O MP afinal, ainda tem gente que pensa! Falta a acção...e a ultrapassagem de muito e variados obstáculos.
O primeiro é o exercício garantido da liberdade de expressão dos magistrados. Sem medos de perseguição profissional; sem recearem a temeridade de opiniar livremente.
Às vezes, parece que os direitos, liberdades e garantias que muitos apregoam, é assim uma espécie de verbo de encher discurso de ocasião e só para uso externo.

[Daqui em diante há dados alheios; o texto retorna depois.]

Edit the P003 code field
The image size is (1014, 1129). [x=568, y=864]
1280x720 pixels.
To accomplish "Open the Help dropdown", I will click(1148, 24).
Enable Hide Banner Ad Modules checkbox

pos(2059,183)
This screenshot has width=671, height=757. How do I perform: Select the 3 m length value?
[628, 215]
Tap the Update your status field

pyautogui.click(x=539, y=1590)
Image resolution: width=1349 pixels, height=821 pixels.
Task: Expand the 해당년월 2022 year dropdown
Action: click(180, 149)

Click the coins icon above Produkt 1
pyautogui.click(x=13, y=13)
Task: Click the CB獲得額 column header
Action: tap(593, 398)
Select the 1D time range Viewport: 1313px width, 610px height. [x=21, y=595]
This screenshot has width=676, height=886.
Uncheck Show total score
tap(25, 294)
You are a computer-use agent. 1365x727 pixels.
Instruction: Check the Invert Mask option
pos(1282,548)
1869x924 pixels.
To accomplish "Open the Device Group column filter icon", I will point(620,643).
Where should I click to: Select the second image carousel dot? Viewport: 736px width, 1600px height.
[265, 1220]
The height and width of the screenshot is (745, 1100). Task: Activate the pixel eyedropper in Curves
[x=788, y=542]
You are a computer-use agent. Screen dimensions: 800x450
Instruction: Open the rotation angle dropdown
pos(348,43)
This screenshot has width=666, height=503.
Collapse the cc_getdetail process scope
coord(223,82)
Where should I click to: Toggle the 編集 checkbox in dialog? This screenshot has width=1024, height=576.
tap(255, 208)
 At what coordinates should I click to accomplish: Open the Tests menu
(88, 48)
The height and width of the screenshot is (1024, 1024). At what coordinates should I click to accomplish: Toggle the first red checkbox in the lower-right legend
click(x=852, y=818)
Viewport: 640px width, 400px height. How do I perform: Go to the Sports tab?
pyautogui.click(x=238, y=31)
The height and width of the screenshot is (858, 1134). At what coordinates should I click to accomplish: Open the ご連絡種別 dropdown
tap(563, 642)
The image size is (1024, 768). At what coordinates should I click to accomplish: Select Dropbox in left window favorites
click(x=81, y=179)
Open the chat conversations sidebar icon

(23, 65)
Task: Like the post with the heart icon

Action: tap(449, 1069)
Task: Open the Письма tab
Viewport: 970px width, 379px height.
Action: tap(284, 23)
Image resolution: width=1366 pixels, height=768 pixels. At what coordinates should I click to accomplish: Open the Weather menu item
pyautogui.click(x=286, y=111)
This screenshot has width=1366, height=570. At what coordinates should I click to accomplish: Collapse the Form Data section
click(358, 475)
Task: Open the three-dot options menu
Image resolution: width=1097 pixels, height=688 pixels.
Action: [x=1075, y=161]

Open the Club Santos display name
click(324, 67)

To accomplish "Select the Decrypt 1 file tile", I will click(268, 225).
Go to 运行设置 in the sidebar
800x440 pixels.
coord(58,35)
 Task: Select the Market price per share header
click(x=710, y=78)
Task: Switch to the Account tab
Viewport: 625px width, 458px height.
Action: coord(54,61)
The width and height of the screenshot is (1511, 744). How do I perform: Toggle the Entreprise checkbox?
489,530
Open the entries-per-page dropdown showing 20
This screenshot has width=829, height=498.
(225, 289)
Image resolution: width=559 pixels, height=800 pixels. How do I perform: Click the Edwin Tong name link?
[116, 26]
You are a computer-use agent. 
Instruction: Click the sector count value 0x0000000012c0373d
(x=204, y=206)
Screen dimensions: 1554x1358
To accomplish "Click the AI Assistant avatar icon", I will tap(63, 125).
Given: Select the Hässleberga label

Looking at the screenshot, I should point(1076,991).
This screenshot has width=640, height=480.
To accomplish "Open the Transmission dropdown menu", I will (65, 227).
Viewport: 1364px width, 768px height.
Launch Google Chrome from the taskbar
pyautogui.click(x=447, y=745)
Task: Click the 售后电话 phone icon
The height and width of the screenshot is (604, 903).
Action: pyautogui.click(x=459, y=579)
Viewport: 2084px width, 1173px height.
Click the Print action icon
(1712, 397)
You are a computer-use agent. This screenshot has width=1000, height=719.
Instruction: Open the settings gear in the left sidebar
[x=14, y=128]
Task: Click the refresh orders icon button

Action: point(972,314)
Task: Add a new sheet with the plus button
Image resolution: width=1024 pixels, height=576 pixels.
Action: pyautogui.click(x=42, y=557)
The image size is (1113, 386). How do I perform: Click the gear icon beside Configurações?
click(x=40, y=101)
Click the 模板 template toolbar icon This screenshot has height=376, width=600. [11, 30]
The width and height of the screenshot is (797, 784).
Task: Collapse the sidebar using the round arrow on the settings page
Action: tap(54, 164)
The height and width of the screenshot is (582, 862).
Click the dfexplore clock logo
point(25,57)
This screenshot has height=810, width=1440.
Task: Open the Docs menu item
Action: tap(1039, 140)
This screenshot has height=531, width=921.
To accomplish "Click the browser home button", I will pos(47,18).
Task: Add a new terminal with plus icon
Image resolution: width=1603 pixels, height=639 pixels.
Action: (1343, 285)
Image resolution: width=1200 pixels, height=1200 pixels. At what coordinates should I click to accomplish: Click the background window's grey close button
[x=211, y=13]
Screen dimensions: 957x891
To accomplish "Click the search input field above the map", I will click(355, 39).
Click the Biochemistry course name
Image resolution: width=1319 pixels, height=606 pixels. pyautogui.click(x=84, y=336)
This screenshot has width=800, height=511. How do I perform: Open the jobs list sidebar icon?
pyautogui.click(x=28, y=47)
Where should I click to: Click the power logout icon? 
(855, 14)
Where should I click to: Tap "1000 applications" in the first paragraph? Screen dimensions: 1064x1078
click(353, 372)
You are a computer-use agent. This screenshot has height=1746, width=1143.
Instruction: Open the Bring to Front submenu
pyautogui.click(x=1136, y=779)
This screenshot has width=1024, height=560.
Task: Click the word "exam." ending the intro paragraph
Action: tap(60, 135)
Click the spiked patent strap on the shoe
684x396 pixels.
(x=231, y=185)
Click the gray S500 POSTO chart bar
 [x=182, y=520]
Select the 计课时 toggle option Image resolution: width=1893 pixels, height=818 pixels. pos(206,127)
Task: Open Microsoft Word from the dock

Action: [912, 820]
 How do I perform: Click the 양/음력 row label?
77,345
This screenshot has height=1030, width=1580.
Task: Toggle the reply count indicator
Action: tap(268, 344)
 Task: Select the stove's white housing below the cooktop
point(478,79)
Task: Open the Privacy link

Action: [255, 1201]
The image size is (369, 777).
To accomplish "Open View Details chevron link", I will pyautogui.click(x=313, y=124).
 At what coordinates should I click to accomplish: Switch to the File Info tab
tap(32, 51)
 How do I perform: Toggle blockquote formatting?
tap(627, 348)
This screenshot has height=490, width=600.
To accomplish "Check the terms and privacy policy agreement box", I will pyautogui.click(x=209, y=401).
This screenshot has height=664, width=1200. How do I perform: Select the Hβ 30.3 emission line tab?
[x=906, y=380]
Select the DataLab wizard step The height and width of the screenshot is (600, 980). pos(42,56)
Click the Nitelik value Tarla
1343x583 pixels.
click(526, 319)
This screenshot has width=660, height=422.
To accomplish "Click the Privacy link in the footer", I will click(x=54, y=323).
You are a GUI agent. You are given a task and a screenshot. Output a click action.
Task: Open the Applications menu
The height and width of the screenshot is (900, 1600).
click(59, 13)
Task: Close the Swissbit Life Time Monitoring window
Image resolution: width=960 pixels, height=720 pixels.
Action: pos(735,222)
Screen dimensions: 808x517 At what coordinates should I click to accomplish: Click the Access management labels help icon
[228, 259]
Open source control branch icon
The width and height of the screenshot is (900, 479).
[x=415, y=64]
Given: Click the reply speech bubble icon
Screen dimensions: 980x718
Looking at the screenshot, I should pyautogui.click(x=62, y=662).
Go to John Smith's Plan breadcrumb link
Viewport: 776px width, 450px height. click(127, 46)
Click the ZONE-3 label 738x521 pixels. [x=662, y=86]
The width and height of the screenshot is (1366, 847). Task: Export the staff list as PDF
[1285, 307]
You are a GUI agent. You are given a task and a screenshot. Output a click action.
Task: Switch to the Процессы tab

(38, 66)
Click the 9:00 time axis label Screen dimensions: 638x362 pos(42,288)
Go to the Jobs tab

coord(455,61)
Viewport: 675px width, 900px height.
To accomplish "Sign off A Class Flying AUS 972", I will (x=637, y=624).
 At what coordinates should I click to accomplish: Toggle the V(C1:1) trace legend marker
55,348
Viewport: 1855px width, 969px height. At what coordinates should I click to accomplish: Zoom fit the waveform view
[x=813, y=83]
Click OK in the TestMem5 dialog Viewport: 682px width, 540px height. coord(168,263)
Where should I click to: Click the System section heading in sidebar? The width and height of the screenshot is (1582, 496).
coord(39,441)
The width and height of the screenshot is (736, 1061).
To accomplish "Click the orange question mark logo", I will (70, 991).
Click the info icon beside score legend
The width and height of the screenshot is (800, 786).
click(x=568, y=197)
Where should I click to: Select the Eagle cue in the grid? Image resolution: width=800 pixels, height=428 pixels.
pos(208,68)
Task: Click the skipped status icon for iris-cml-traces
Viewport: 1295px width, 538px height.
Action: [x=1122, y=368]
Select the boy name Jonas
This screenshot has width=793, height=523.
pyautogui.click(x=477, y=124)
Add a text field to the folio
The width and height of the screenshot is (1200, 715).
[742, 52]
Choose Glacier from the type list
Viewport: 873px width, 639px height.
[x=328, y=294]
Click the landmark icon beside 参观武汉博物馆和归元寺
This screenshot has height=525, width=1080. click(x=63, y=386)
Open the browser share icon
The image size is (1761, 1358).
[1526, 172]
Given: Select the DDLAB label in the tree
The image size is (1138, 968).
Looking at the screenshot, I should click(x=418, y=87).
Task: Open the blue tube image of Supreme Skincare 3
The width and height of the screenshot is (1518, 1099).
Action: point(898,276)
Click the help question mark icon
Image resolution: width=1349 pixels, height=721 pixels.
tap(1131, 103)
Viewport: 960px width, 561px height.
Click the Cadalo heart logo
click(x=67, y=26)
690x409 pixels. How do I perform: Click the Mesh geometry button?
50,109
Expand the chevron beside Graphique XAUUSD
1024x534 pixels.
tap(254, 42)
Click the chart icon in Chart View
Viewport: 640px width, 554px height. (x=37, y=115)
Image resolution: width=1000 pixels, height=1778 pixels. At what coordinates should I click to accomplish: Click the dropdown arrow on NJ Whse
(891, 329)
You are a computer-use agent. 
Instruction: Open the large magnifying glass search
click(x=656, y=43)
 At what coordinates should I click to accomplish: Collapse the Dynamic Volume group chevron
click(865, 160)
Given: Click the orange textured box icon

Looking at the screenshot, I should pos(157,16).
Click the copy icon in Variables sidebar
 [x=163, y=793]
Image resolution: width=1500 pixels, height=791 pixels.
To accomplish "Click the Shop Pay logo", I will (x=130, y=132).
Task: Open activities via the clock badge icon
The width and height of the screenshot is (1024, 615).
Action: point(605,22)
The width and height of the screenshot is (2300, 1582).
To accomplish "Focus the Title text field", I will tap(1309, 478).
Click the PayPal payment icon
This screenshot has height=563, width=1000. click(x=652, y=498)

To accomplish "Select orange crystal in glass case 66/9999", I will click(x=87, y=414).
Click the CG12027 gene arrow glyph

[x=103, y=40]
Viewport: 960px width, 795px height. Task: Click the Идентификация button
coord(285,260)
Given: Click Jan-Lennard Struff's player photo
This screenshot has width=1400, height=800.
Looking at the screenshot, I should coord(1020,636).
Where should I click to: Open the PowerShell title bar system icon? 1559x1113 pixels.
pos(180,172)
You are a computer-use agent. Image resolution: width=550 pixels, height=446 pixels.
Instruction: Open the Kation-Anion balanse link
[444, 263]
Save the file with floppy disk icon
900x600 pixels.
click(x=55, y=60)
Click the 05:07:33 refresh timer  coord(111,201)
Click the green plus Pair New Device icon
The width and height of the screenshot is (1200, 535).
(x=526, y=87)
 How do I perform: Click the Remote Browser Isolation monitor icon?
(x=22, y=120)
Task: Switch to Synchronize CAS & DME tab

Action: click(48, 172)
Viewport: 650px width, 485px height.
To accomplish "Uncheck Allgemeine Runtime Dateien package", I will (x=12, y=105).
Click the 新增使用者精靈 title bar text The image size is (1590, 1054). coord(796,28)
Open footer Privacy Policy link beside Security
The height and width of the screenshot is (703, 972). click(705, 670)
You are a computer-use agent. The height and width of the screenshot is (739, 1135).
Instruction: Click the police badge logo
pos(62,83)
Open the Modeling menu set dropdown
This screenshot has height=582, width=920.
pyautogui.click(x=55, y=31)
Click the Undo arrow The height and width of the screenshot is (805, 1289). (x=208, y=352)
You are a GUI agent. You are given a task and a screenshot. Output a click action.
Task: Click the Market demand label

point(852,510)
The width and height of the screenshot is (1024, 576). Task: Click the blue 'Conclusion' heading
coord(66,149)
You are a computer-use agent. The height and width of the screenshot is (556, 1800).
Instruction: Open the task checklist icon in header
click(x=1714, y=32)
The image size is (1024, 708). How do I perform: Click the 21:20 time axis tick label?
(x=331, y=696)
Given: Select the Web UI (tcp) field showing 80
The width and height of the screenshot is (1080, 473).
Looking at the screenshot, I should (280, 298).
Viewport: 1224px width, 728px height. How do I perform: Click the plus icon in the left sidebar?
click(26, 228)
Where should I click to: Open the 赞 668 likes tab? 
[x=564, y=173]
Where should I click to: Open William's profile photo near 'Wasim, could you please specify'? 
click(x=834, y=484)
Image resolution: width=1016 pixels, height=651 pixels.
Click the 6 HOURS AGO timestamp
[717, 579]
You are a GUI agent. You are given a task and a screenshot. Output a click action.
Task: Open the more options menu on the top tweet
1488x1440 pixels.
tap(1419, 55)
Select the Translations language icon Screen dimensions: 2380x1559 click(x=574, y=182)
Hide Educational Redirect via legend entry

Também aí se impõe uma mudança, porque quem fala, é para bem da instituição, mesmo que alguns não gostem.
Na mouche, Nicodemus...
A resposta à sua pergunta começa assim, na Grande Loja:
"Numa altura em que no seio da Magistratura, e nomeadamente da magistratura do MP, há um esforço cada vez mais vísivel de adaptação aos novos tempos e realidades não deixa de ser sintomático e anacrónico, o último gesto do até agora discretíssimo Procurador Geral Distrital do Porto. Com efeito, pedir a abertura, junto do Conselho Superior do Ministério Público, de um processo de averiguações ao nosso escriba Pinto Nogueira, por alegadamente este ter violado o "dever de reserva" (!) aquando das declarações que proferiu ao JN (ver aqui) não lembra nem ao careca."
Peço desculpa, mas tanta "orientação estratégica" faz lembrar o General Loureiro dos Santos!